The issue of sex as exercise has remained largely unexplored. However, exercise after a Mastectomy or breast surgery, is always encouraged by your surgeon, oncologist, physiotherapist and psychologist. So, why not kill two birds with one stone?

Sex is credited with having many other health benefits. They’re not all scientifically proven because it’s difficult for researchers to measure the effects of sex on different health outcomes in a standardised way. Most research is also of heterosexual sex. But claims include reductions in heart disease and diabetes and improvements in sleep, appearance and immunity.

Sex is also credited with reducing period cramps and chronic pain – although both would put many people off having it. Saying “not tonight, I’ve got a headache” may also not be a medically valid reason for refusing – more than one study shows that it may relieve headaches, although it’s less reliable than tablets.

Sex is associated with promoting wellbeing and you don’t even need a partner. A paper in 1986 found that older men and women who masturbated had reduced rates of depression.

Sex may also reduce stress. A small study looking at the relationship between sex in the two-week period before stressful events found that people who have had intercourse showed the smallest rise in blood pressure when dealing with these events.

Sexual activity has also been associated with longevity. A study in the BMJ conducted in South Wales that followed 918 men, aged between 49-59 for 10 years, found that those who had been having two or more orgasms a week had 50% lower mortality rates. The authors of the study cite other research suggesting that quality of sex is important in realising the health benefits.

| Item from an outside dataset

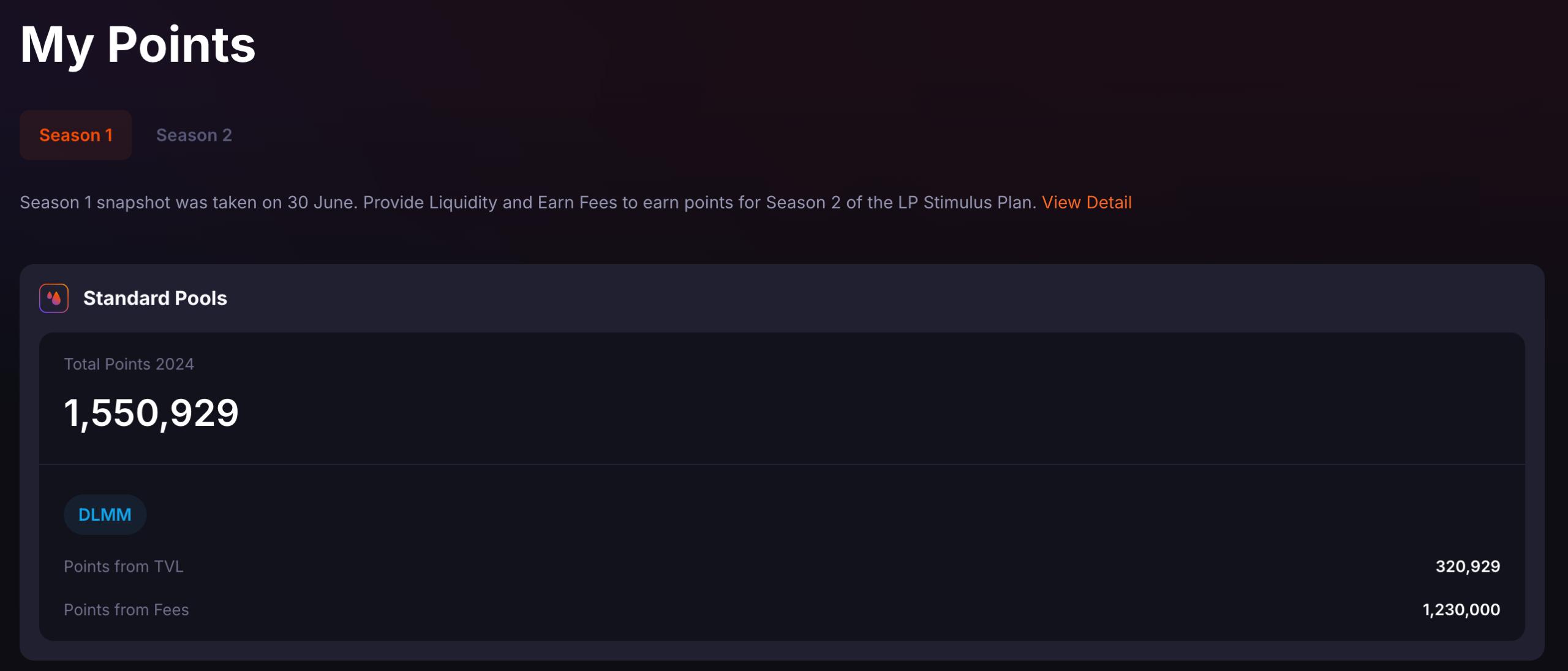Click the 320,929 TVL points value

pos(1468,566)
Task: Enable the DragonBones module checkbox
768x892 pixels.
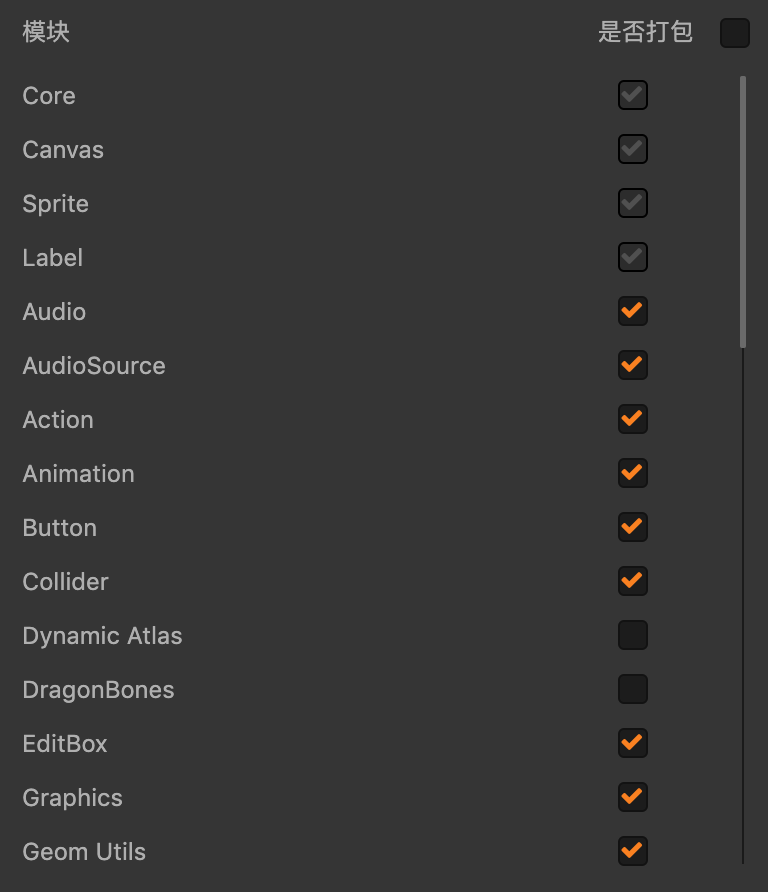Action: click(632, 689)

Sex is an indicator of good health as well as contributing to it. But the research generally suggests more is not necessarily better and that quality is what matters.

It’s not always an easy topic to discuss with your healthcare provider, but if you have questions about sexual dysfunction such as vaginal dryness, loss of libido or painful intercourse please address it at your next visit. Your healthcare provider is more than ready to assist you with an answer or to refer you to a sexual health practitioner in the area.